20.10.06

voilences faites à la réalité

Boulevard - sens unique

Les épaisseurs de réalités se superposent - dans la mémoire, sous les yeux, et même de chaque côté de la route, au milieu d'elle : où que le regard porte, c'est l'horizon qui tremble, qui s'éloigne. Je m'en voudrais si je traverse. Si je lâche le sol d'ici pour le trottoir d'en face. Et si je reste, aussi, si je m'en tiens là. Tout est affaire de déplacement - affaire de mouvement, d'espaces qui se chevauchent. Non pas se tenir dans l'espace seulement, mais disposer l'espace autour de soi. Comme un acteur - une actrice qui évite les coups de corne invisibles, qui tend la nuit au dessus de moi et jusqu'au matin. Les épaisseurs de réalités se fondent, les lignes de fuite portent sa voix, et dans ses gestes, les violences faites à toutes les réalités, qui s'annulent.
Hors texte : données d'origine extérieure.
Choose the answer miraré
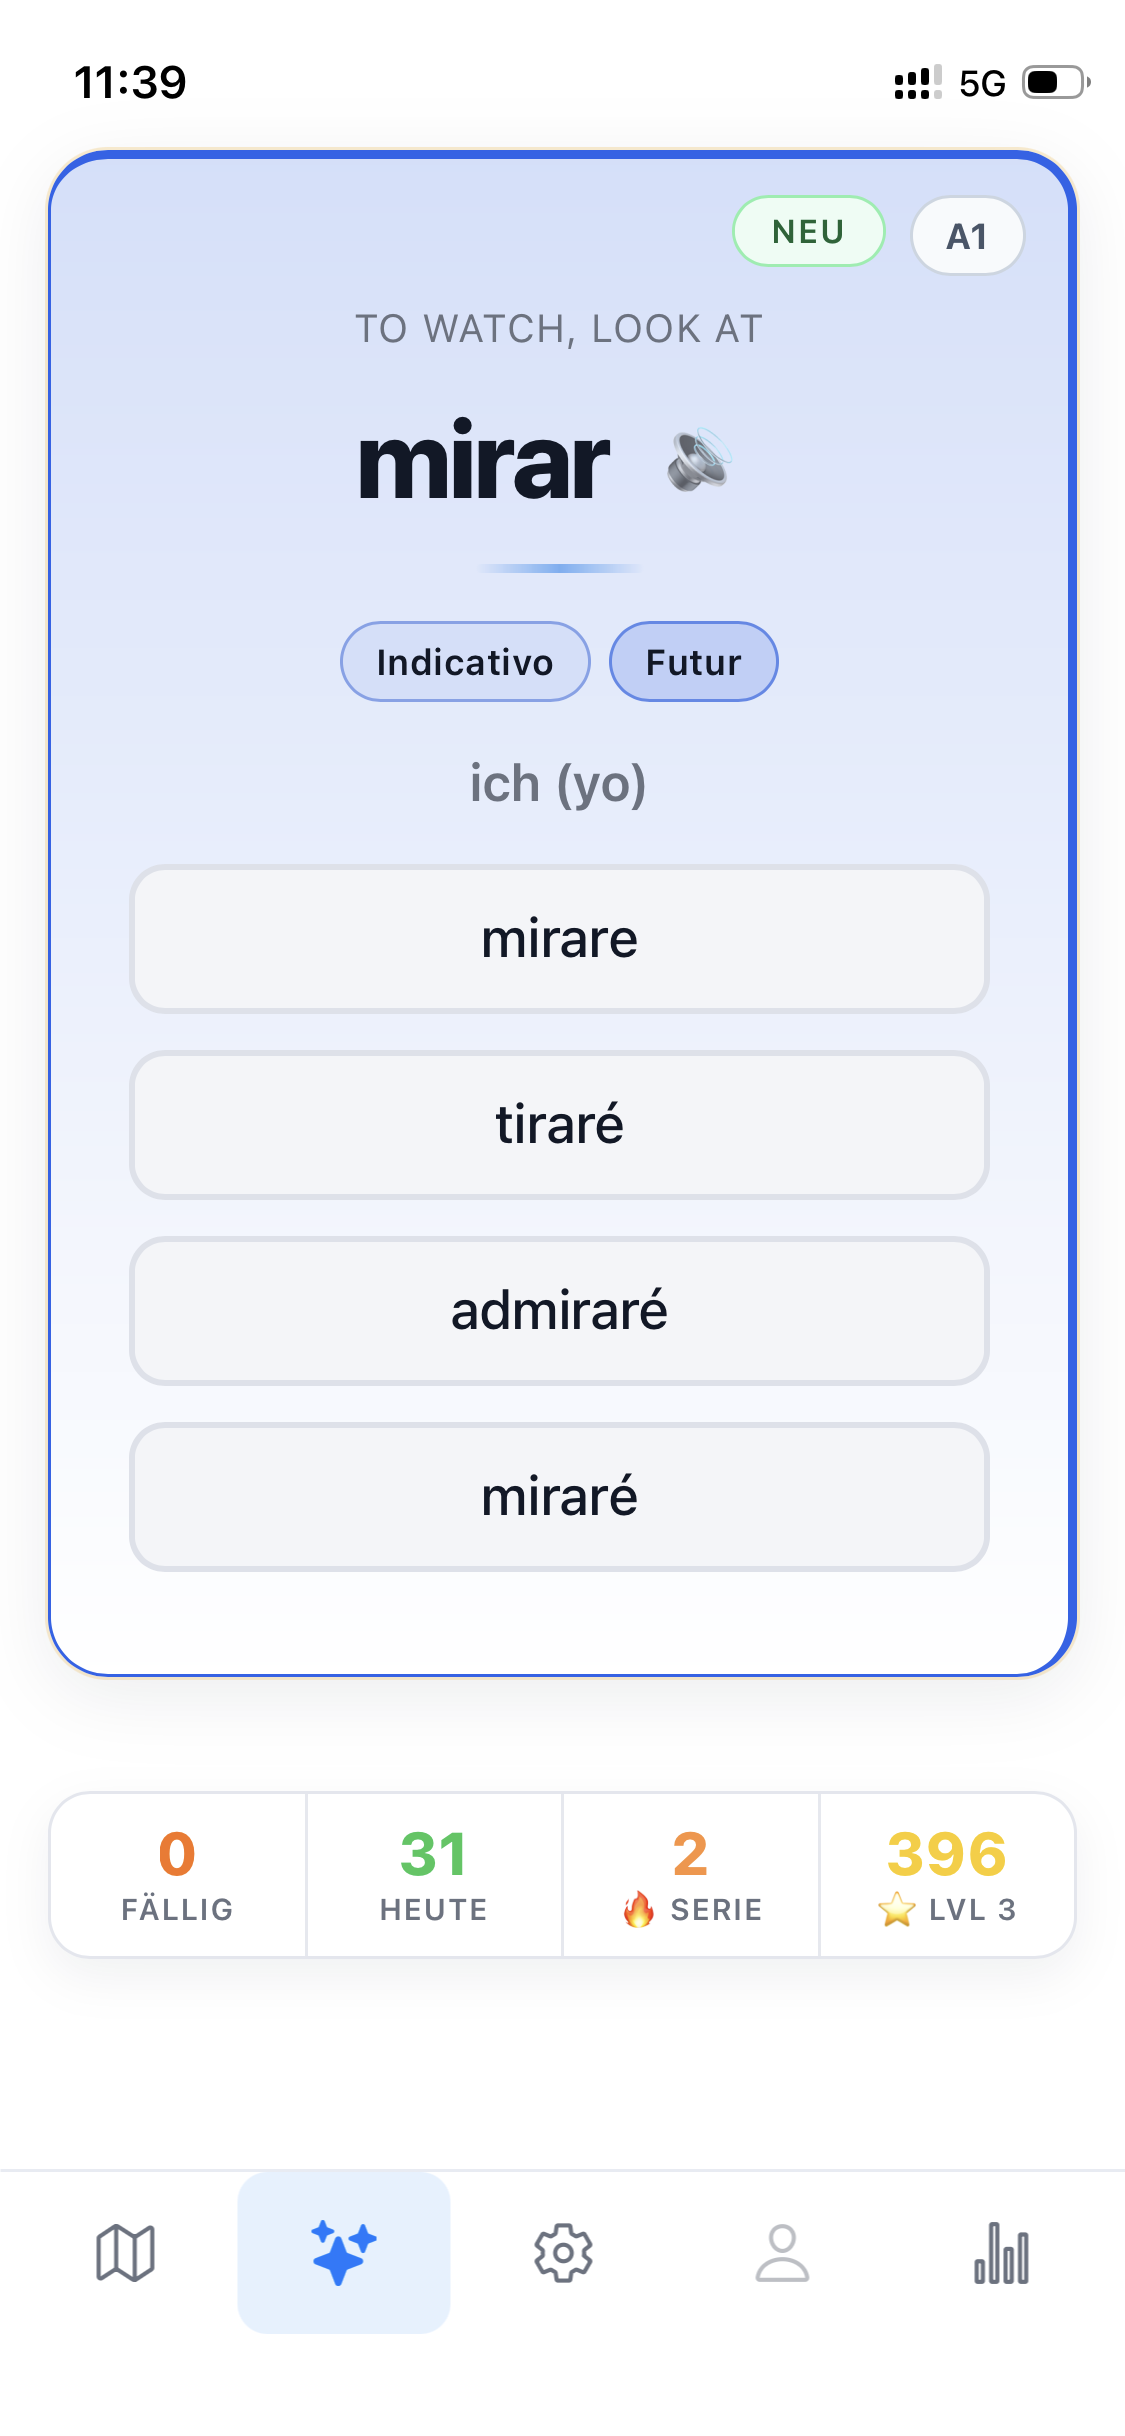This screenshot has height=2436, width=1125. [562, 1497]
Dans sa voix, les gestes qu'en rêve, les acteurs - les actrices font pour remplacer le mouvement, et inventer la réalité. Dans ses gestes, la voix de l'actrice étendait les nuits, et l'aurore ne se levait pas. On y pensait, comme un souvenir, mais jamais le souvenir n'arrivait à venir à bout de cette réalité là - des coups de corne invisibles, qu'elle évitait.